Perilaku jajan semakin lazim karena akses untuk jajan sangat mudah. Banyak warga yang membuka warung yang menjual makanan ringan dalam kemasan. Ketika melihat teman seusianya membeli makanan tersebut, seorang anak akan merengek untuk membeli juga. Membeli makanan dalam kemasan sudah menjadi kegiatan harian anak balita. Mereka sudah mengerti fungsi uang dan konsep membeli. Jenis makanan yang dibeli berupa snack ringan yang harganya berkisar antara lima ratus hingga seribu rupiah. Mengapa mereka mengenal ajajan, tidak lain karena orangtua memberi ketika anak meminta uang untuk membeli jajan. Dalam satu hari, orang tua bisa mengeluarkan uang berkisar antara lima ribu hingga dua puluh ribu rupiah, seperti yang dikatakan LQ:

“Sehari jajannya dua puluh ribu. Kalau ikut kita ke warung mesti minta jajan..mbuk itu mbuk kalau ndak dikasih nanti nangis”

Memperhatikan harga jualnya, dapat dibayangkan seperti apa kualitas makanan dengan harga yang sangat murah seperti itu. Ketika dikonsumsi, yang terasa dari makanan tersebut adalah kandungan MSG dan zat pengawet. Bila dikonsumsi dalam jangka panjang, tentunya akan berpengaruh kepada kesehatan balita atau anak yang mengkonsumsinya.

Kemampuan keluarga, dalam hal ini kemampuan ibu dalam mengolah bahan pangan yang ada berpengaruh terhadap jenis dan menu makanan yang dikonsumsi oleh keluarga. Kemampuan tersebut dipengaruhi oleh tingkat ekonomi, ketersediaan bahan pangan, dan pengetahuan ibu.

Karena keterbatasan bahan, kaum ibu lebih sering mengolah makanan dengan bahan yang ada. Menu makanan sehari-hari yang dikonsumsi biasanya terdiri dari nasi, ikan digoreng dengan diberi sedikit cabai/lombok apabila sedang musim. Apabila tidak ada ikan, telur diceplok atau didadar baru dikombinasikan dengan sayur.
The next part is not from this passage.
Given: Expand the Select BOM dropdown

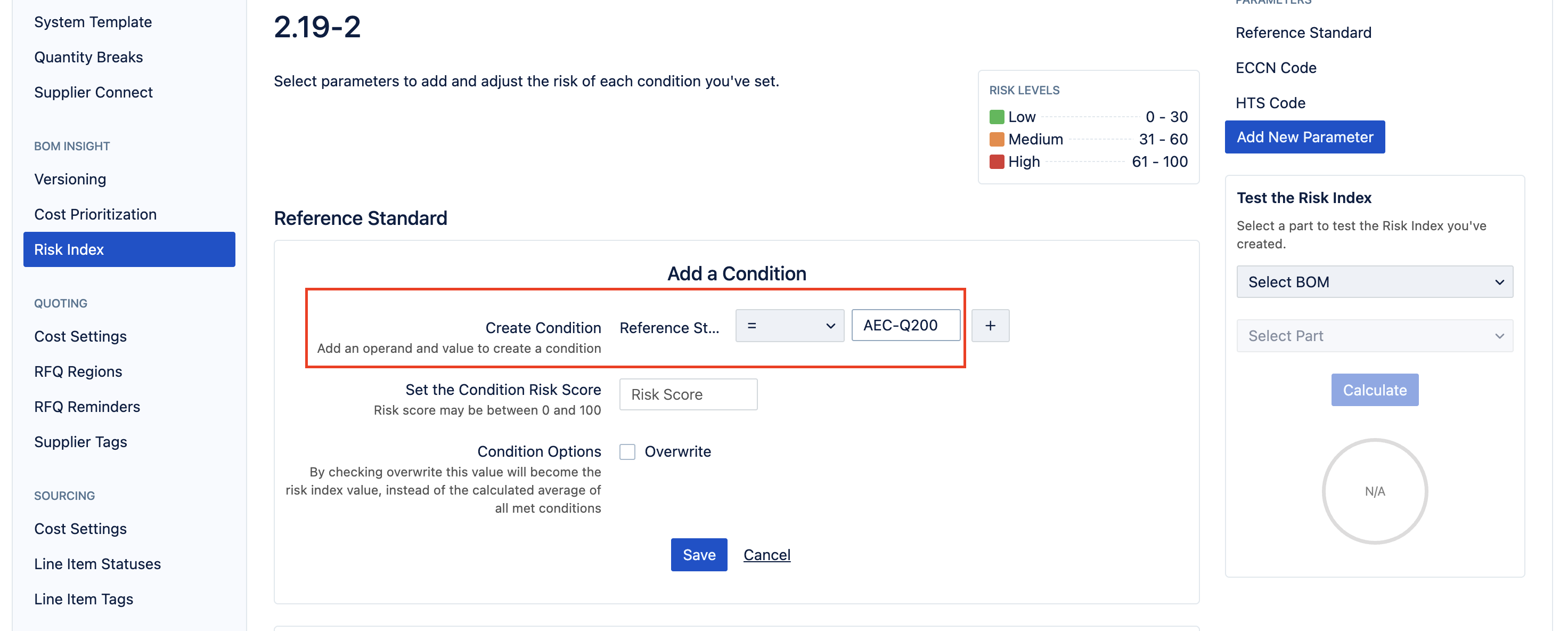Looking at the screenshot, I should 1375,281.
Sayur

dimasak menjadi sayur kuah bening dengan memberi sedikit bawang. Begitu juga ikan dimasak kuning dengan bumbu seadanya.
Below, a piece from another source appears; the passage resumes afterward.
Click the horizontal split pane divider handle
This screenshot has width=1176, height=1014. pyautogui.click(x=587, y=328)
Status gizi masyarakat secara umum memang berkaitan dengan status ekonominya. Dari segi ekonomi, masyarakat di desa Prambanan masih mengalami kesulitan. Mayoritas masyarakat masih harus mendapatkan nafkah dari hari ke hari. Hari ini dapat uang, besok habis untuk membeli kebutuhan dan mereka harus mencari lagi. Keterbatasan tersebut menyebabkan adanya keterbatasan atas jenis makanan yang dikonsumsi.

Selain kondisi perekonomian, faktor lain yang berpengaruh adalah masalah ketersediaan bahan pangan. Di Pulau Sapudi, bahan pangan seperti sayur dan buah sulit didapat karena tidak dapat tumbuh. Untuk mencukupi kebutuhan masyarakat, mayoritas sayur-mayur dan buah harus dibawa dari luar pulau. Rempah-rempah sebagai bahan dasar bumbu masakan juga didapat dari luar pulau. Wajar bila kemudian makanan masyarakat yang tinggal di Pulau Sapudi diolah dengan bumbu yang seadanya.